(Entries for locating words and elements)
•••••
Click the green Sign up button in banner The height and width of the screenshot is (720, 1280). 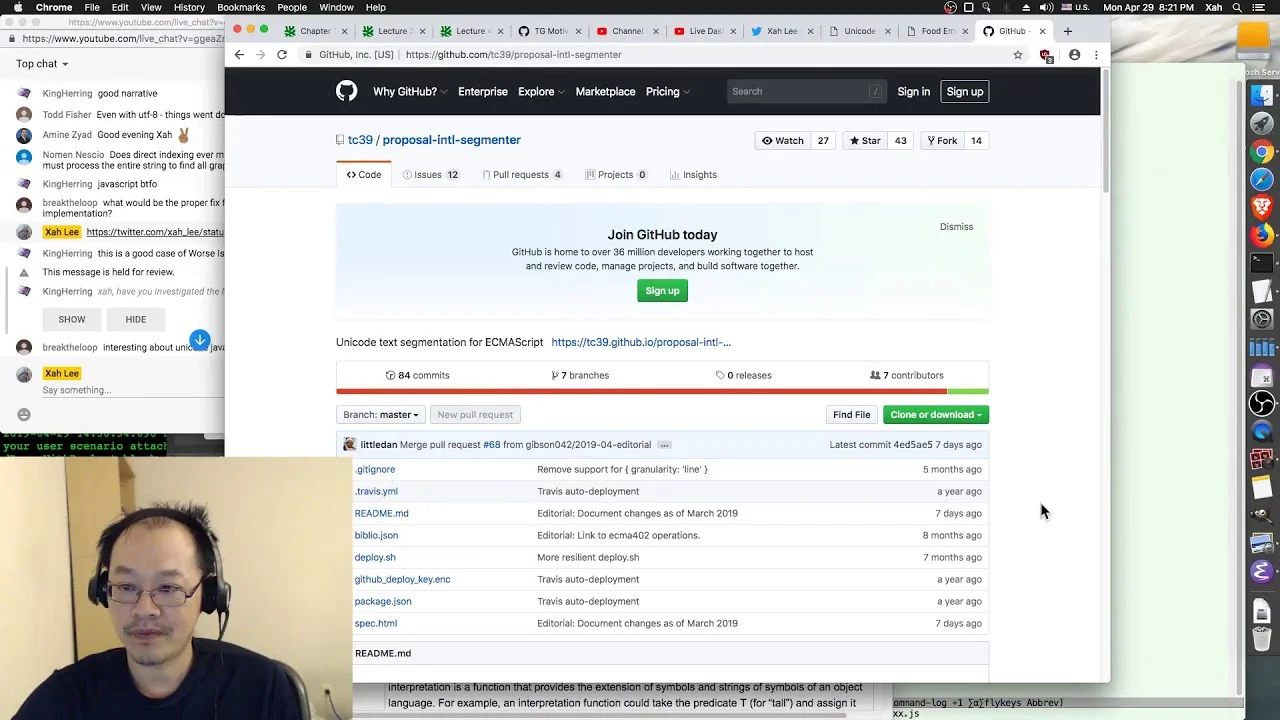662,291
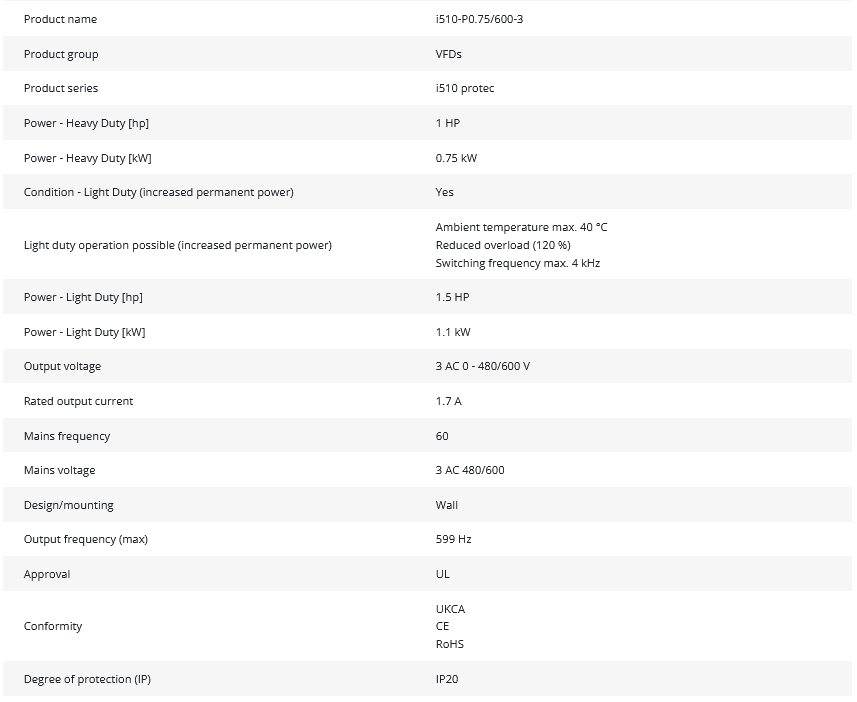This screenshot has width=857, height=702.
Task: Click the Design/mounting value Wall
Action: click(447, 505)
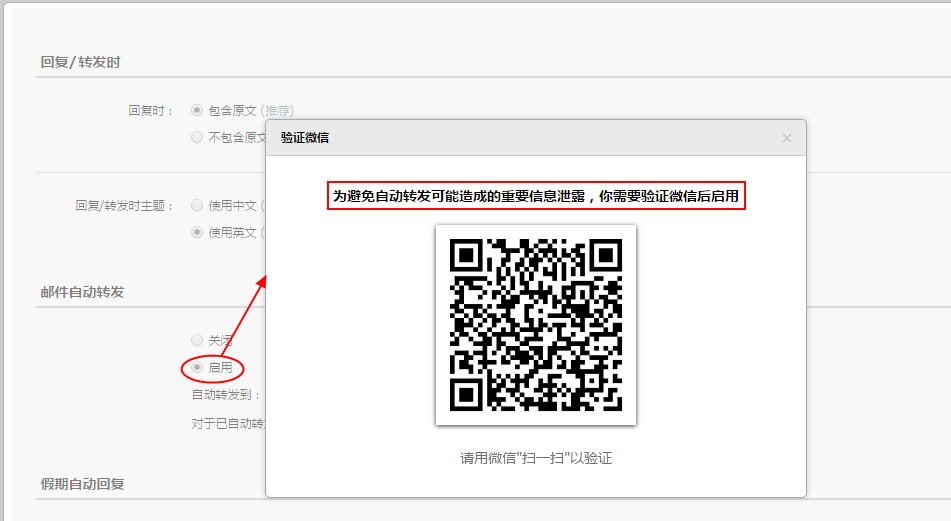Click the 回复/转发时主题： field label

[125, 205]
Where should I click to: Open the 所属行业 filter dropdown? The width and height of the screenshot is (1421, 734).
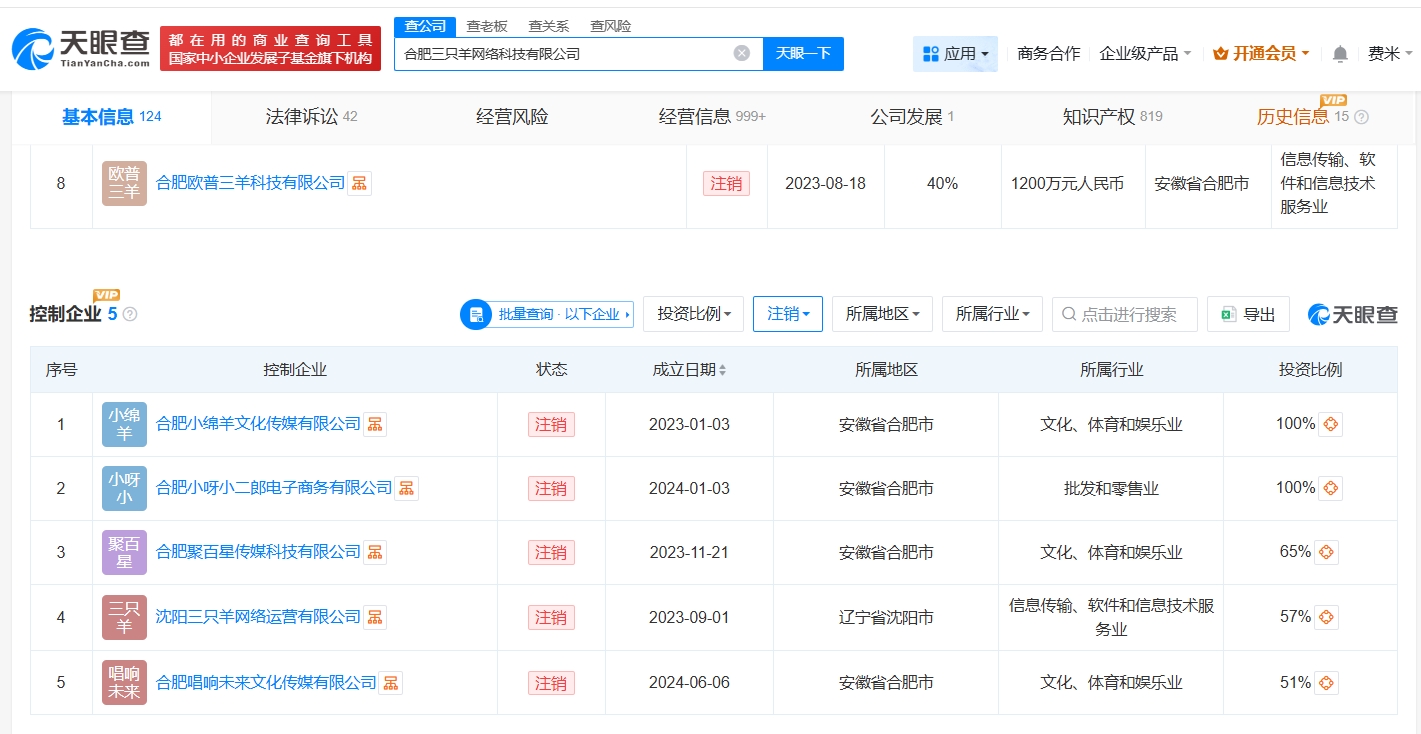[x=991, y=314]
•••••
■ Task instructions
Can you rewrite the stretch from the line containing "Where should I" through the end of the records, requests included, multiplying every coordinate in the answers by 2.2 and rounding to whole numbers with halves rounded up? Leave the numbers in the requests unchanged, and leave the pictures out.

■ Solved exercise
Where should I click to: Open the 所属行业 filter dropdown? The width and height of the screenshot is (1421, 734).
[x=2180, y=691]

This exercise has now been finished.